Monday, Nov. 3
Johannesburg, South Africa

I stood in the arrival gate of the Johannesburg airport feeling a bit sheepish.

A friend of a friend had offered to pick me up, but I had no idea what she looked like. I had told her how to find me: I’d have my light brown hair in a ponytail, I had written in an e-mail, and I’d be wearing a large blue backpack and carrying a small red one.

But no one approached me after I passed into the waiting area, and I realized as I rummaged through my bags that I didn’t even have her number. What were you thinking? I mumbled to myself.

That’s when I heard it: “Lexi?” A woman with large blond hair — she could have been Texan — came toward me.

“Marilyn?” I asked.

“Oh, no, I’m her mother,” the woman replied. “Marilyn is over there, looking for you.”

Lexi and the kids!

Lexi and the kids!

So I united with my escorts, natives of Jo-Burg. I had just one evening in the city while I waited for an early morning flight to Madagascar, and Marilyn and her husband Julian helped me see it from the perspective of a local. After lunch with their three kids and Marilyn’s parents, the couple gave me a driving tour of the city, including a quick stop in Soweto, a former African township.

The parts of Jo-Burg I saw were spread out like a suburb, and trees with beautiful purple flowers lined many of the streets. It was modern and westernized, certainly not the Africa most Americans imagine.

What struck me most was the security. Everyone says Jo-Burg is unsafe, which is partly why, as a solo female traveler, I spent most of my time in Cape Town instead. But I didn’t expect the presence of crime — or, more accurately, the effort to stop it — to be so visible.

Every house in Marilyn and Julian’s neighborhood, one of the city’s wealthier ones, had a huge wall around it, and most included a posted sign announcing some form of security such as “Armed Response.” Guards with guns watched over entrances to buildings and gated communities, including where the couple lived. To them it was normal; they greeted the armed men on their way into the neighborhood.

The familys backyard and one of their dogs.

The family's backyard and one of their dogs.

Marilyn and her mother explained what they saw as the reason for the high crime rate: poor border control.

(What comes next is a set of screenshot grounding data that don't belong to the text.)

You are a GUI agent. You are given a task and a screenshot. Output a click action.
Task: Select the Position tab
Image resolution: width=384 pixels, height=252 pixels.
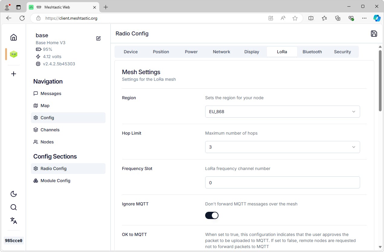[161, 52]
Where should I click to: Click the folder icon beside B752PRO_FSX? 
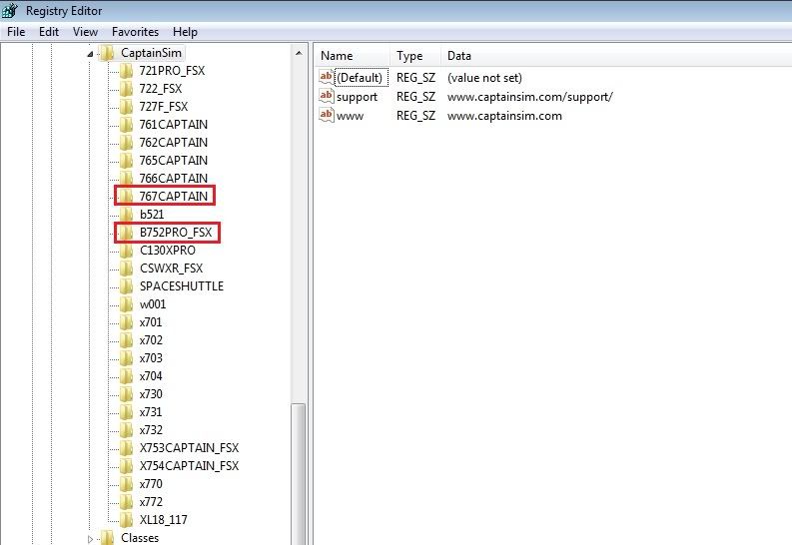[126, 233]
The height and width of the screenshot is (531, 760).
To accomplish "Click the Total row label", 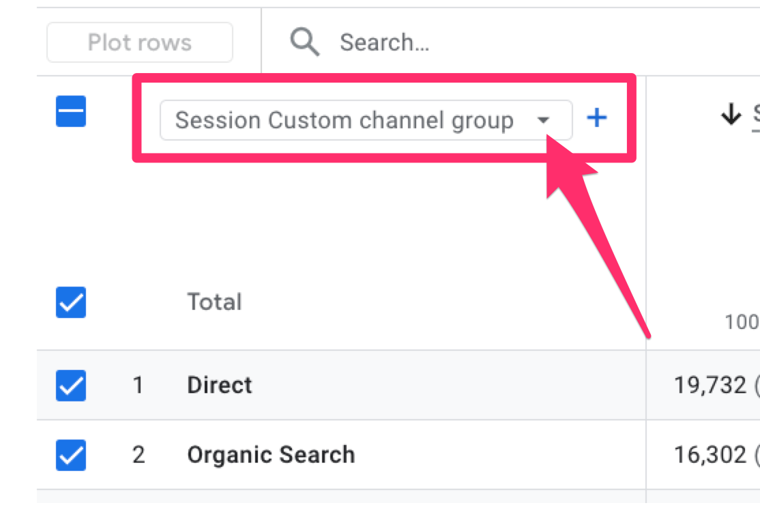I will click(x=214, y=302).
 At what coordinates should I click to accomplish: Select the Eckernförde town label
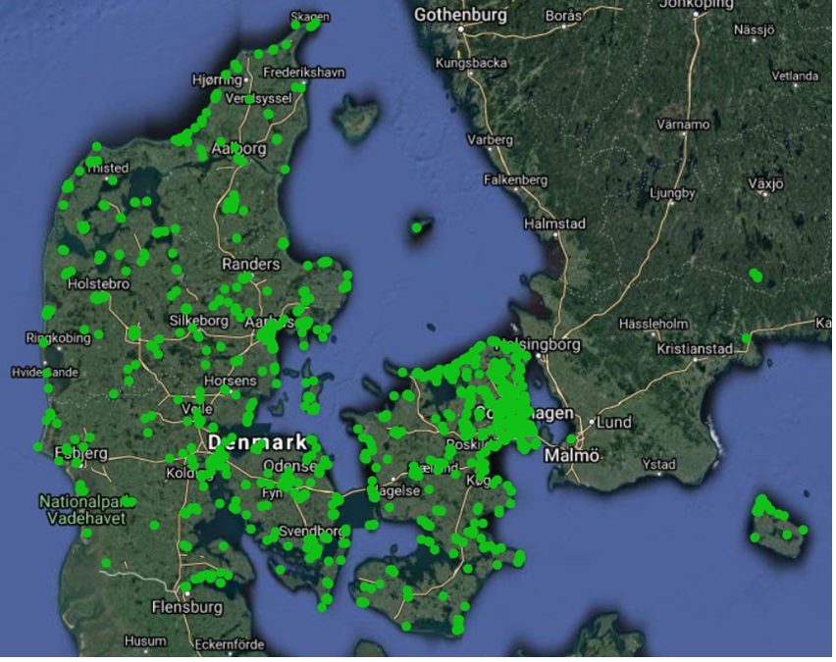(x=230, y=644)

The government lets anyone and everyone into the country, they complained, granting asylum at the drop of a hat. And since, as I described in my last blog post, South Africa is an African anomaly in its wealth, residents of neighboring countries flock there looking for opportunity. But often, Marilyn said, newcomers can’t find the jobs they had hoped for, and they end up as beggars or stealers.

This in-house gate prevents thieves from going upstairs.

This in-house gate prevents thieves from going upstairs.

The family’s home is just like one you’d see in America; they’ve got a sitting room, a backyard with a pool and three small dogs. Marilyn’s mom pointed out one difference though: a lockable gate inside the house that separates the first floor from the second. Should a thief make his way into the home, he’d have one more obstacle preventing him from reaching the family, who sleeps upstairs.

It also serves another function, Marilyn joked. It keeps the family’s dogs — which were, at that moment, sprinting around the house — from getting upstairs.